= 练习题 =
[1] 在关于模型训练与预测的节选中,plt.rcParams['figure.dpi'] 设成了多少?
[2] 从最后一行之后续写关于模型训练与预测的节选。

= 文本节选 =
不知道为什么,有时候这里train_loss还存储在GPU中,故需要转换:

if isinstance(train_loss, torch.Tensor) and train_loss.device.type == 'cuda':
    train_loss = train_loss.cpu()
# 转换
train_loss_cpu = [t.detach().cpu().numpy() for t in train_loss if isinstance(t, torch.Tensor)]

# 重新开始
train_loss = np.array(train_loss_cpu)

4、结果展示

import matplotlib.pyplot as plt
#隐藏警告
import warnings
warnings.filterwarnings("ignore")               # 忽略警告信息
plt.rcParams['font.sans-serif']    = ['SimHei'] # 用来正常显示中文标签
plt.rcParams['axes.unicode_minus'] = False      # 用来正常显示负号
plt.rcParams['figure.dpi']         = 100        # 分辨率


plt.figure(figsize=(12, 3))

epoch_range = range(epoches)


plt.subplot(1, 2, 1)
plt.plot(epoch_range, train_acc, label='Train Accurary')
plt.plot(epoch_range, test_acc, label='Test Accurary')
plt.title('Accurary')
plt.legend(loc='lower right')

plt.subplot(1, 2, 2)
plt.plot(epoch_range, train_loss, label='Train Loss')
plt.plot(epoch_range, test_loss, label='Test Loss')
plt.title('Loss')
plt.legend(loc='upper right')

plt.show()


在这里插入图片描述

5、预测

from PIL import Image 

classes = list(total_data.class_to_idx) 

def predict_one_image(image_path, model, transform, classes):
    test_img = Image.open(image_path).convert('RGB')  # RGB格式打开
    plt.imshow(test_img)  # 展示预测图片
    
    # 压缩图片,更好训练
    test_img = transform(test_img)
    img = test_img.to(device).unsqueeze(0)
    
    model.eval()
    output = model(img)
    
    _, pred = torch.max(output, 1)

= 数据 =
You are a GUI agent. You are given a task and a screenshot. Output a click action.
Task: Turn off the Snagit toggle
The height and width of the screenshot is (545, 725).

= 参考答案 =
[1] 100

[2]
    pred_class = classes[pred]
    
    print('预测结果:', pred_class)
predict_one_image('./data/Angelina Jolie/001_fe3347c0.jpg', model, data_transform, classes)
预测结果: Scarlett Johansson

在这里插入图片描述

6、开始优化

本次实验总结

  • 准确率:

    • 训练集:刚开始极低,后面更是一直不变
    • 测试集:虽然有逐步上升趋势,但是却一直很低
  • 损失率:

    • 测试集和训练集的损失率变化大差不差,都是逐渐减低,但是降低极少,不到0.1,效果不好
  • 最后:总的来说,直接调用VGG的模型,跑出来的效果极差

7、优化一

通过查阅论文、相关博客,最后对以上模型进行了以下优化:

  • 全连接层:减少层数,降低神经元个数,添加Dropout层,修改代码如下:

  • model.classifier = nn.Sequential(
        nn.Linear(512 * 7 * 7, 1024),
        nn.ReLU(inplace=True),
        nn.Dropout(0.5,inplace=False),
        nn.Linear(1024,512),
        nn.ReLU(inplace=True),
        nn.Dropout(0.5),
        nn.Linear(512,len(classnames))) # 修改vgg16模型中最后一层全连接层,输出目标类别个数
    
  • 学习率:由于在模型训练中经常出现准确率不变的情况,故降低学习率,1e-4 --> 1e-3,同时变小自动调整学习率速度,0.88 ** (epoch // 2)

  • 优化器:通过查阅论发现优化器不同也会导致不同结果,实际也得到了验证,SGD—>Adam

  • 图像增强:由于数据量少,故对图像进行随机旋转,以增强数据

最后,通过训练,结果如图:

在这里插入图片描述

  • 效果比上一个模型好很多,训练集准确率来到了40%,但是在后面出现了一个现象,就是训练集准确率一直升高,达到了90%以上,但是测试集准确率却一直没有怎么变化,所以,就出现了到后面测试集的损失值上升的趋势,模型不稳定。

8、优化二

后面继续查阅论文,最后索性,将全部模型进行修改,添加BN层、将激活函数变成LeakyReLU,同时减少全连接层的数量,最后模型效果得到了稳定的提升,但是训练集和测试集的准确率上升一直变得很缓慢,上升不去,但是相比于优化一来说,效果好了很多,结果图如下:

在这里插入图片描述

优化代码

class Work_Net(nn.Module):
    def __init__(self):
        super(Work_Net, self).__init__()
        
        # Block1
        self.block1 = nn.Sequential(
            nn.Conv2d(3, 64, kernel_size=3, padding=1),
            nn.BatchNorm2d(64),   # 1、添加BN层
            nn.LeakyReLU(negative_slope=0.01),  # 2、修改激活函数
            nn.Conv2d(64, 64, kernel_size=3, padding=1),
            nn.BatchNorm2d(64),   # 1、添加BN层
            nn.LeakyReLU(negative_slope=0.1),  # 2、修改激活函数
            nn.MaxPool2d(kernel_size=2, stride=2)
            )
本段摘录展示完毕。